» **Data**:
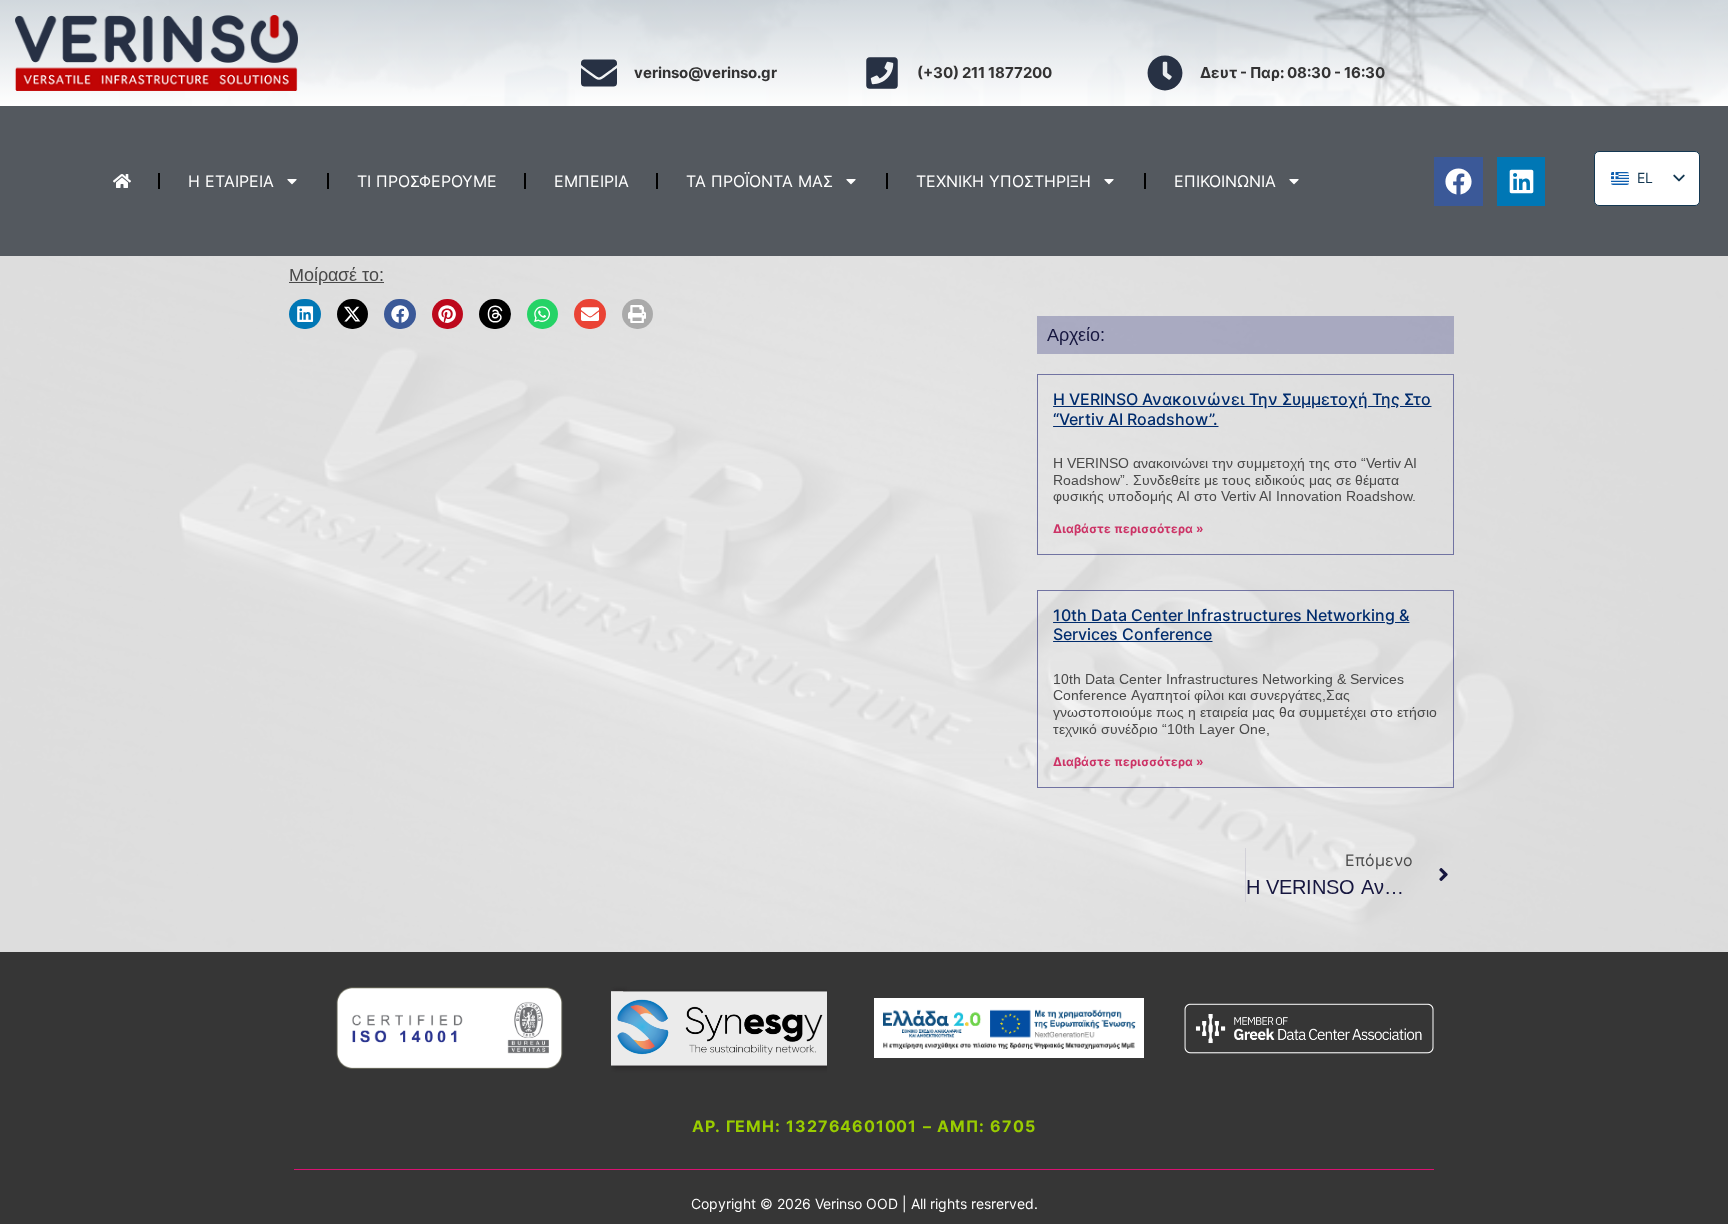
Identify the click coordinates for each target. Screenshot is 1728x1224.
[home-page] (122, 181)
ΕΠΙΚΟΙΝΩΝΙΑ (1225, 181)
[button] (305, 313)
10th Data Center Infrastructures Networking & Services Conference (1231, 624)
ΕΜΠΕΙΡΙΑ (591, 181)
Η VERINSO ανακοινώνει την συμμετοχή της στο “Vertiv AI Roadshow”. (1242, 408)
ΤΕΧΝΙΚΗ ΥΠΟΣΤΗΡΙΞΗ (1003, 181)
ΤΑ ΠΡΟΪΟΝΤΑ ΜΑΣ (759, 181)
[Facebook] (1458, 181)
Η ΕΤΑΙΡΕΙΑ (231, 181)
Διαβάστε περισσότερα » (1128, 528)
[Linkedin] (1521, 181)
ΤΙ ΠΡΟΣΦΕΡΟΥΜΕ (427, 181)
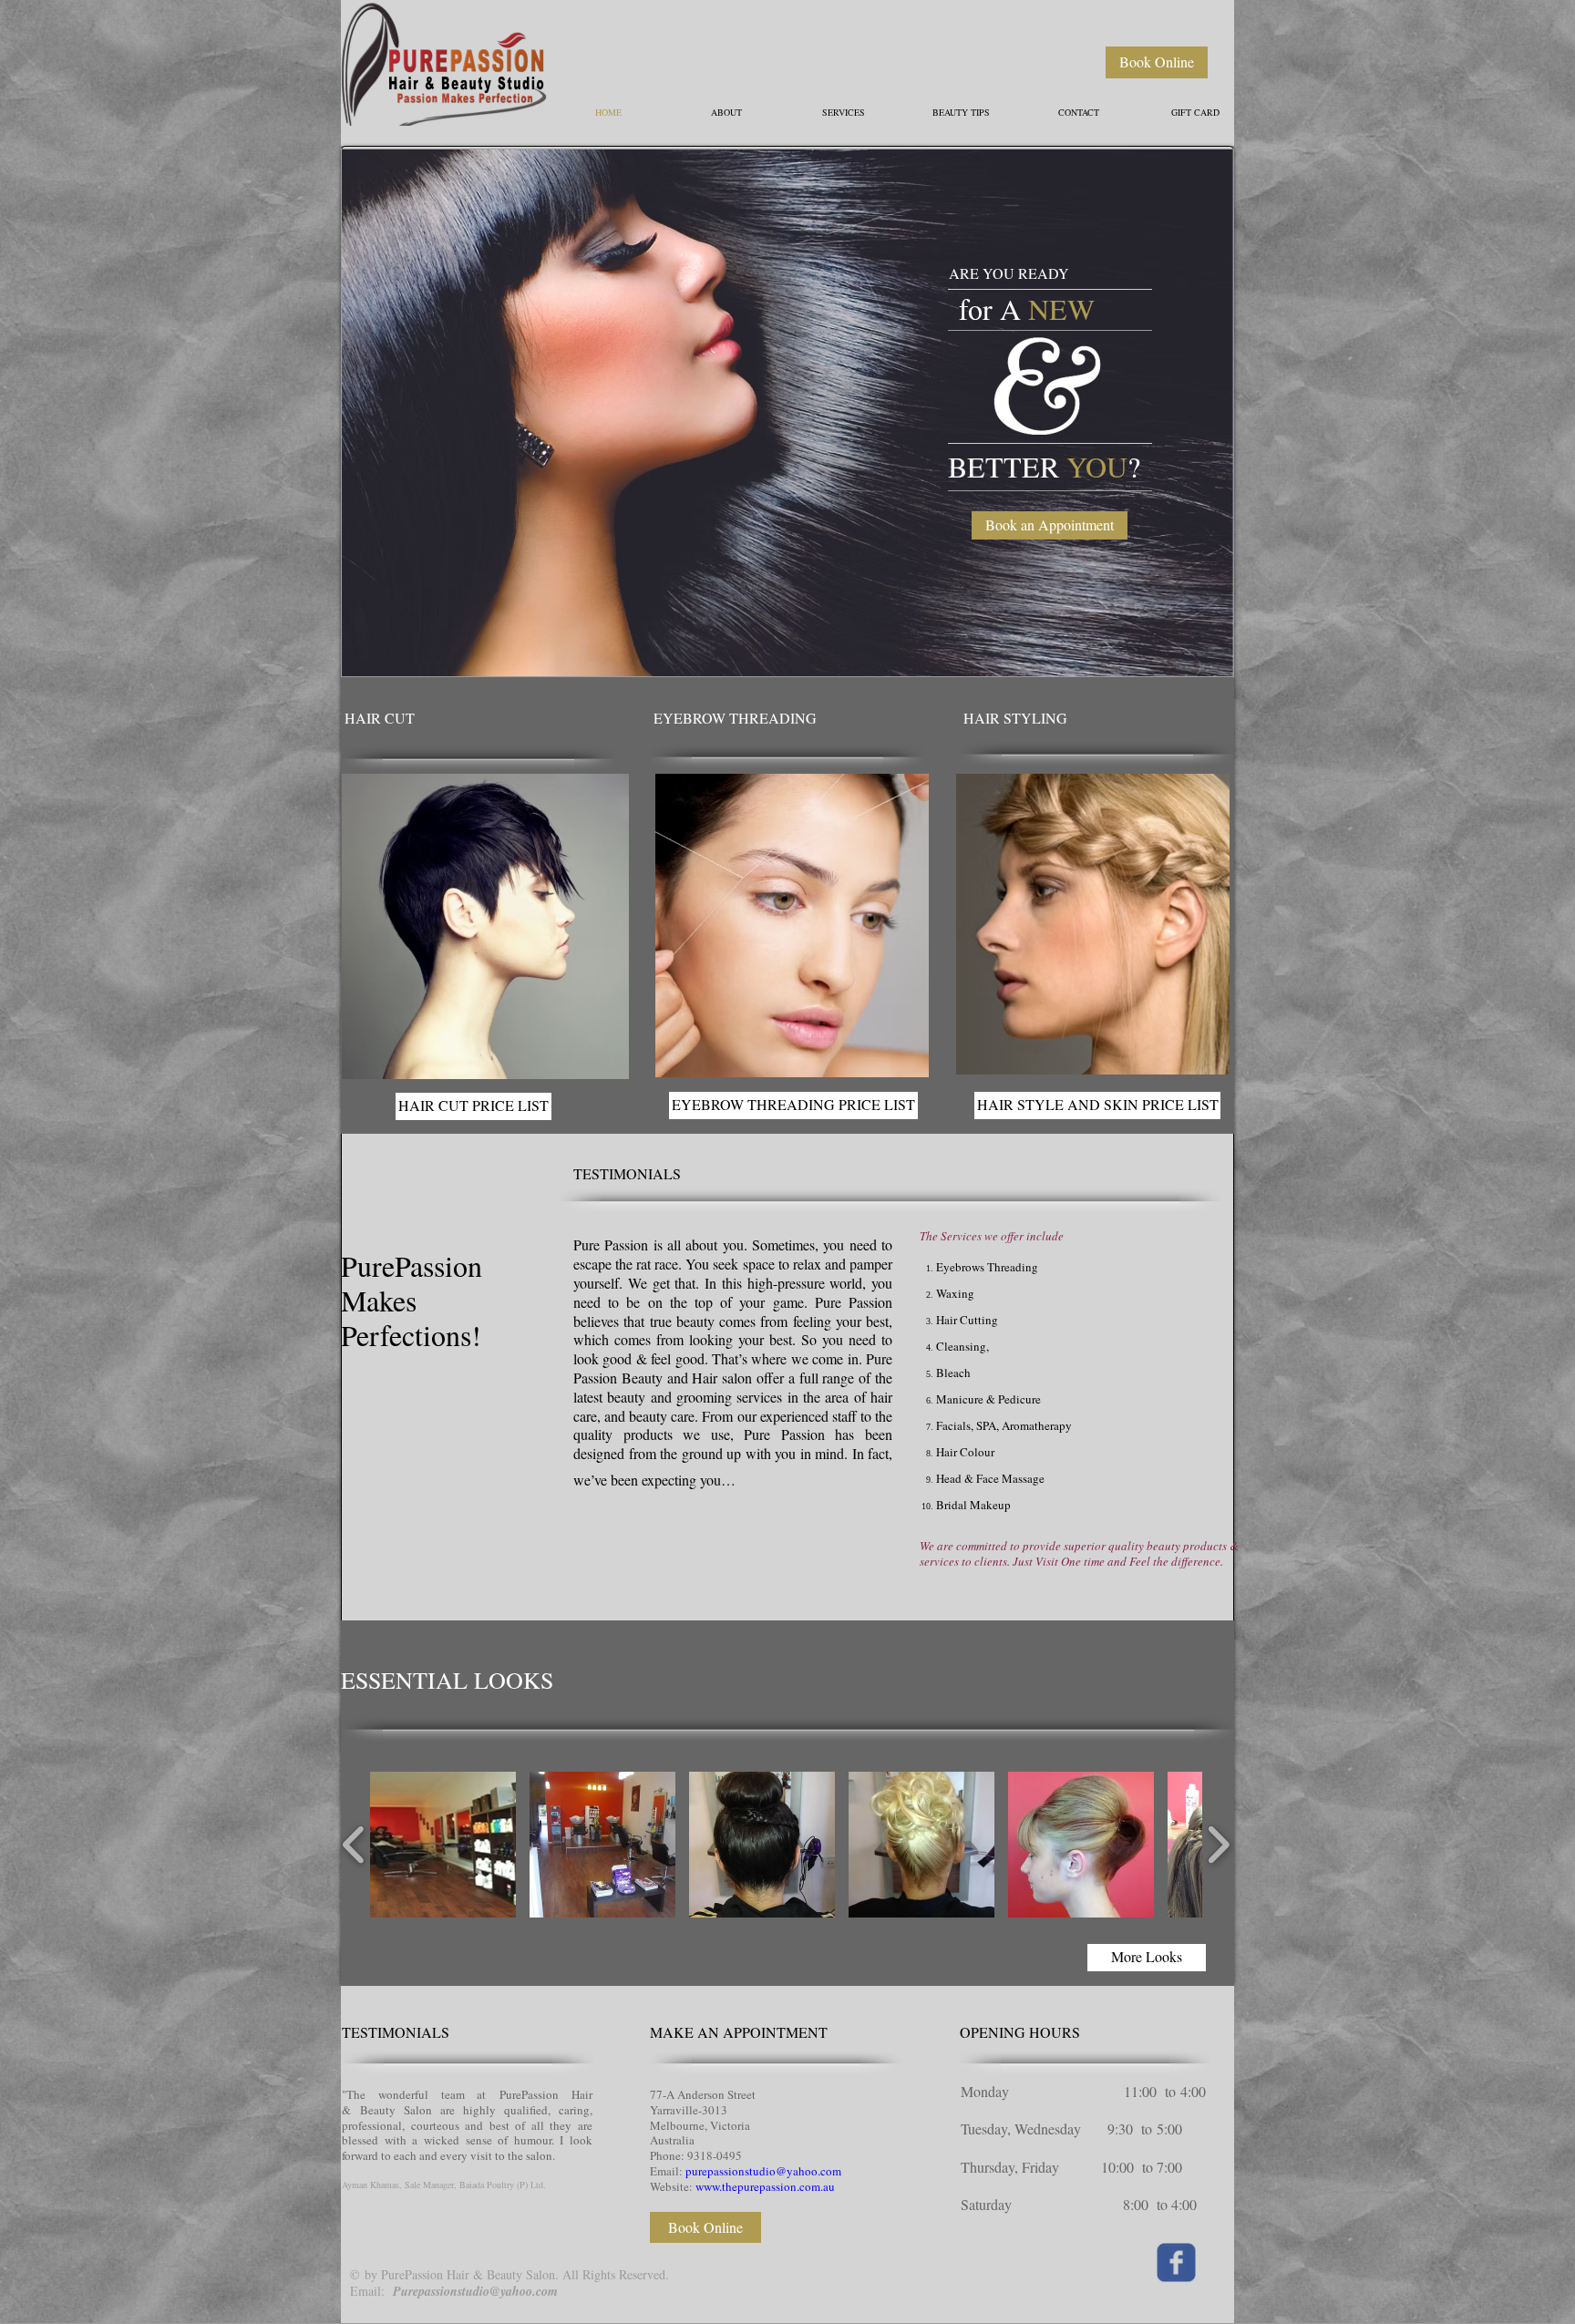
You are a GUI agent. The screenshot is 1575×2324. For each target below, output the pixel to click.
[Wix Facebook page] (1176, 2262)
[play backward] (354, 1844)
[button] (787, 413)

» **Try it**: In the entries above, find the line holding "[button] (305, 313)" and the line holding "Η ΕΤΑΙΡΕΙΑ (231, 181)"; print both of them and every line between, exactly, and nothing else.

» **Your response**:
[button] (305, 313)
10th Data Center Infrastructures Networking & Services Conference (1231, 624)
ΕΜΠΕΙΡΙΑ (591, 181)
Η VERINSO ανακοινώνει την συμμετοχή της στο “Vertiv AI Roadshow”. (1242, 408)
ΤΕΧΝΙΚΗ ΥΠΟΣΤΗΡΙΞΗ (1003, 181)
ΤΑ ΠΡΟΪΟΝΤΑ ΜΑΣ (759, 181)
[Facebook] (1458, 181)
Η ΕΤΑΙΡΕΙΑ (231, 181)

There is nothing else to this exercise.